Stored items
** START **
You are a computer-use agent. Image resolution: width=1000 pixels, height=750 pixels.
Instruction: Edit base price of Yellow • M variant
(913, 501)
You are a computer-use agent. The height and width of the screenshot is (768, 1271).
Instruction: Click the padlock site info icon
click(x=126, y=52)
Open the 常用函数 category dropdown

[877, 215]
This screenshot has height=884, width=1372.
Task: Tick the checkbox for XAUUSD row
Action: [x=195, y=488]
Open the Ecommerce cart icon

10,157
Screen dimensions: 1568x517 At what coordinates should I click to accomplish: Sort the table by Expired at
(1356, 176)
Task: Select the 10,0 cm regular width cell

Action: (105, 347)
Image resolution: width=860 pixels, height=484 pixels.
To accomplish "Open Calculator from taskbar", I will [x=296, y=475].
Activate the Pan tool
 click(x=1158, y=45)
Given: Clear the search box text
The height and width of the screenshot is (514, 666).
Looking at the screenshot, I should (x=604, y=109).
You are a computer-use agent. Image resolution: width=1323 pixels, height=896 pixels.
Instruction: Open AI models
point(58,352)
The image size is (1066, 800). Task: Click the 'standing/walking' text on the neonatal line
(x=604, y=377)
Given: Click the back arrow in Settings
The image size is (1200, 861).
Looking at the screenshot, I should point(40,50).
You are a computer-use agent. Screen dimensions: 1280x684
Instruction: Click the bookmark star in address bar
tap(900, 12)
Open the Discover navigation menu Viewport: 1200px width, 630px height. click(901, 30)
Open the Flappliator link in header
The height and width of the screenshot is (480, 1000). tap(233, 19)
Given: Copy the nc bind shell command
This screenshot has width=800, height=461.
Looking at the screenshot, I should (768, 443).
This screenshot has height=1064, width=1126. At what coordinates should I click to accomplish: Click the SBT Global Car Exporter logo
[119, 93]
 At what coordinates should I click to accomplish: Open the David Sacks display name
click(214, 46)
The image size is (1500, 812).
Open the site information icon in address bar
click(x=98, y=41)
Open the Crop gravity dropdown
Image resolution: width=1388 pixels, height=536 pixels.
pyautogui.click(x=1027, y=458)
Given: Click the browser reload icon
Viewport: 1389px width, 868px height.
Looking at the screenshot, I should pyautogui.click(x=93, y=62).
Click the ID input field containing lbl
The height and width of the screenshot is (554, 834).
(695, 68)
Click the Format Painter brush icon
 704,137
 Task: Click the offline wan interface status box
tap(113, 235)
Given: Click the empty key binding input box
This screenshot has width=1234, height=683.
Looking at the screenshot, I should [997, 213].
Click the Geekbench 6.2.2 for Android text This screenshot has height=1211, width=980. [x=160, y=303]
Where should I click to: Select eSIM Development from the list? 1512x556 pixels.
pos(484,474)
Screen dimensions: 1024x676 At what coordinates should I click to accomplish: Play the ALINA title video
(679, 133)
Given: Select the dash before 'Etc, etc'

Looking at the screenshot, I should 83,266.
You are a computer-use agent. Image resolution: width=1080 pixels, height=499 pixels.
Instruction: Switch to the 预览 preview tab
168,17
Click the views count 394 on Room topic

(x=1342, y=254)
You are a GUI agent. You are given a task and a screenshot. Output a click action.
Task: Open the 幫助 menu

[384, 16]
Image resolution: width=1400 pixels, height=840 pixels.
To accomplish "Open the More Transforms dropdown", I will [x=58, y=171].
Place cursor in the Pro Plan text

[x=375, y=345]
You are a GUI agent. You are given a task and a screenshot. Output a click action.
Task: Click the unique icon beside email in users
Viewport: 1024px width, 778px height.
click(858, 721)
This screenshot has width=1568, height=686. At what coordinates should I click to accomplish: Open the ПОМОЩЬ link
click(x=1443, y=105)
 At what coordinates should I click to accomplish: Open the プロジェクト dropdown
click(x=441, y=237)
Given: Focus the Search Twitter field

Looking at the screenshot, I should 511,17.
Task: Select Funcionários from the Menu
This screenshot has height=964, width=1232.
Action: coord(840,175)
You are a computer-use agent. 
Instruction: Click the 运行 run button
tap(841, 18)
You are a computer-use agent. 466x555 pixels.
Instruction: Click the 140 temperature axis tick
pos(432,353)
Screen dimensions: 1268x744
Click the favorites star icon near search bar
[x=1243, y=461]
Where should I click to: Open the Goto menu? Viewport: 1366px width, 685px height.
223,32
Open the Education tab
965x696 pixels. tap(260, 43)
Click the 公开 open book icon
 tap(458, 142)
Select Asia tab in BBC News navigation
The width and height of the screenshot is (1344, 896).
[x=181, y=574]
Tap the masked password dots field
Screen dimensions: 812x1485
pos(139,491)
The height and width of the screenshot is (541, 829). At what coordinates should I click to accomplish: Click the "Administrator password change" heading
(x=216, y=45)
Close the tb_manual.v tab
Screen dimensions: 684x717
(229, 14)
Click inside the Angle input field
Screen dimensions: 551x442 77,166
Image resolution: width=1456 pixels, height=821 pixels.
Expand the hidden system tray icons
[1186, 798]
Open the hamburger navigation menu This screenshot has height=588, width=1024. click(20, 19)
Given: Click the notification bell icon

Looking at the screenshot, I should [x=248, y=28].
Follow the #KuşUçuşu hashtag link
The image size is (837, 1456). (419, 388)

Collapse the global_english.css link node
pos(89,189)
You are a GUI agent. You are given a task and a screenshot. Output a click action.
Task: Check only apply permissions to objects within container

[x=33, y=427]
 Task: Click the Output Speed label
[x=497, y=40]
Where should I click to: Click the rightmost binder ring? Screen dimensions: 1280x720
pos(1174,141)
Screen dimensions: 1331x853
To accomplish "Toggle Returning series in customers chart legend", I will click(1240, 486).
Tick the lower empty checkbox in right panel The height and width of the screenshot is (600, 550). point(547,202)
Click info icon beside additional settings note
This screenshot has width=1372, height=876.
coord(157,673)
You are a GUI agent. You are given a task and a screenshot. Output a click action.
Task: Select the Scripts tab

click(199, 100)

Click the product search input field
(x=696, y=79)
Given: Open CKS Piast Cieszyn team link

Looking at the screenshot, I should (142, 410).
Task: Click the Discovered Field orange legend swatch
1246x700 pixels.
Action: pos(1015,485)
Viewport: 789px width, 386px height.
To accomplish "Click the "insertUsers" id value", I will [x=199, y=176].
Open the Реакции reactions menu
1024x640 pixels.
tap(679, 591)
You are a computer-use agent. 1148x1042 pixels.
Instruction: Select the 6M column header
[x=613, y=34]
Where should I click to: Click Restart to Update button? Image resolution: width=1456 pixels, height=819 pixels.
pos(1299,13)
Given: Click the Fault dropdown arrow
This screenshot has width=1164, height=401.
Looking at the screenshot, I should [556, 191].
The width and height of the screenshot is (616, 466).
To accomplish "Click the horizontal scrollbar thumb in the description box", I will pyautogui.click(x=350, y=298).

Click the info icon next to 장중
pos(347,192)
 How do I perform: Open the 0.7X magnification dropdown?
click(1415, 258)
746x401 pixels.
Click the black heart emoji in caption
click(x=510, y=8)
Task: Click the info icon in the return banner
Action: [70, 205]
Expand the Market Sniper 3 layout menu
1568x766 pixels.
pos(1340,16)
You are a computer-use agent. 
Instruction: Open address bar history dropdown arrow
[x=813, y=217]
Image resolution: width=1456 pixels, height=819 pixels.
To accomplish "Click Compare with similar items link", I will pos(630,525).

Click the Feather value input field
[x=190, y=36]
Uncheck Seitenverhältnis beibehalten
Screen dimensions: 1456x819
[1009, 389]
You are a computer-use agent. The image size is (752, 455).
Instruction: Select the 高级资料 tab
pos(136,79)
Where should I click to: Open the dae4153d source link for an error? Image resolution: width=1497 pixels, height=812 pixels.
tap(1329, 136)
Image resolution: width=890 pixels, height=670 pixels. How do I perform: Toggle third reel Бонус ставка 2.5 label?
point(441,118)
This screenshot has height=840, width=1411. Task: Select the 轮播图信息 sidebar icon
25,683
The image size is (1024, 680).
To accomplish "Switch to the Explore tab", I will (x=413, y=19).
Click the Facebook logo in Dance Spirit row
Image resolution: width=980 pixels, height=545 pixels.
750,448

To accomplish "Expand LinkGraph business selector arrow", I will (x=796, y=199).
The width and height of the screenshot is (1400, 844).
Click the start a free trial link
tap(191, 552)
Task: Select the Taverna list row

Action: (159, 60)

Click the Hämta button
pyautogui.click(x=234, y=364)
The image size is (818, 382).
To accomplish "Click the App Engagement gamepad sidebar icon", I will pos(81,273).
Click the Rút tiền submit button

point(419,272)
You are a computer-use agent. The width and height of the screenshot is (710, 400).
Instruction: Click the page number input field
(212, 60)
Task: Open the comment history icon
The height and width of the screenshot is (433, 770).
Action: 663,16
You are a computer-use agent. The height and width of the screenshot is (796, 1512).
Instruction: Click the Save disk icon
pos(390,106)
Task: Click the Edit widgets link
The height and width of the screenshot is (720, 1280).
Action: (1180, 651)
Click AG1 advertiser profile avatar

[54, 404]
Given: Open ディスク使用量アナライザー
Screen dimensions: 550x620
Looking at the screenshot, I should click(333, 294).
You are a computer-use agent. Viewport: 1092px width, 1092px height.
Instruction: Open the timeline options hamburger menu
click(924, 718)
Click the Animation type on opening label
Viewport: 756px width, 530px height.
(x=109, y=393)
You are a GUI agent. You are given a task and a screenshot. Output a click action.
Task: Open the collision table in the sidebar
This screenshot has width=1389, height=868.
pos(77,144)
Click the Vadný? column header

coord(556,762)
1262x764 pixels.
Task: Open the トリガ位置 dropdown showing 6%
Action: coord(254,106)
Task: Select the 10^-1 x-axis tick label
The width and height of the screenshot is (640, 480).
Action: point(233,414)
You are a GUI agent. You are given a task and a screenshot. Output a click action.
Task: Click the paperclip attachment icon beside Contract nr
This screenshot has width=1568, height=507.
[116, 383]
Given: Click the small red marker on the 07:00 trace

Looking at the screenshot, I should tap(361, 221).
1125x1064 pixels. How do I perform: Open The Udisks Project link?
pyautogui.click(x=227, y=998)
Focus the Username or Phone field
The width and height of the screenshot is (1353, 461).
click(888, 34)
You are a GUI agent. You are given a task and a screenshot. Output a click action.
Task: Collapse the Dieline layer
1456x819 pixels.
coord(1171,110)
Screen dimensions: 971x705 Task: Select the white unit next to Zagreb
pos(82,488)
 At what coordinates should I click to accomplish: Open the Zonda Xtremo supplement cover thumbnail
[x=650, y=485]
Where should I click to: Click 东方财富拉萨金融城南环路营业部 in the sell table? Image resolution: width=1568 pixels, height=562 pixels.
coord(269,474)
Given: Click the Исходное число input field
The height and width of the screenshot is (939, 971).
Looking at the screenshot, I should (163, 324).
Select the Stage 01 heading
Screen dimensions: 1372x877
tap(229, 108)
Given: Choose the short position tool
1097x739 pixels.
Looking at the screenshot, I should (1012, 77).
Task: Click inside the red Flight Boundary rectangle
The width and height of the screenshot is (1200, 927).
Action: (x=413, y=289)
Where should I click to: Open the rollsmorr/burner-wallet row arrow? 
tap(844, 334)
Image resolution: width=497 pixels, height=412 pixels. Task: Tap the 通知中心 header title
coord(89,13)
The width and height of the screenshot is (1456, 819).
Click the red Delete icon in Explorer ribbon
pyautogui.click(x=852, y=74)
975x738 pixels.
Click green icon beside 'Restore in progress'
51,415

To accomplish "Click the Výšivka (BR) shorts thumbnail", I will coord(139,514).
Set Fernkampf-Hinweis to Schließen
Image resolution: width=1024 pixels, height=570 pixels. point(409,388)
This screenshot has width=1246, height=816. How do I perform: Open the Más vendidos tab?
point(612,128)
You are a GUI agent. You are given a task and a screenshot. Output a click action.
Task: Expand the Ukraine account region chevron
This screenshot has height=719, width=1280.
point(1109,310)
** END **
- Your objective -
Begin at the line that has "Click inside the Angle input field" and stop after the line that has "Open the hamburger", then render those lines as a numbered list with blank lines left out.

- Final answer -
1. Click inside the Angle input field
2. Screen dimensions: 551x442 77,166
3. Image resolution: width=1456 pixels, height=821 pixels.
4. Expand the hidden system tray icons
5. [1186, 798]
6. Open the hamburger navigation menu This screenshot has height=588, width=1024. click(20, 19)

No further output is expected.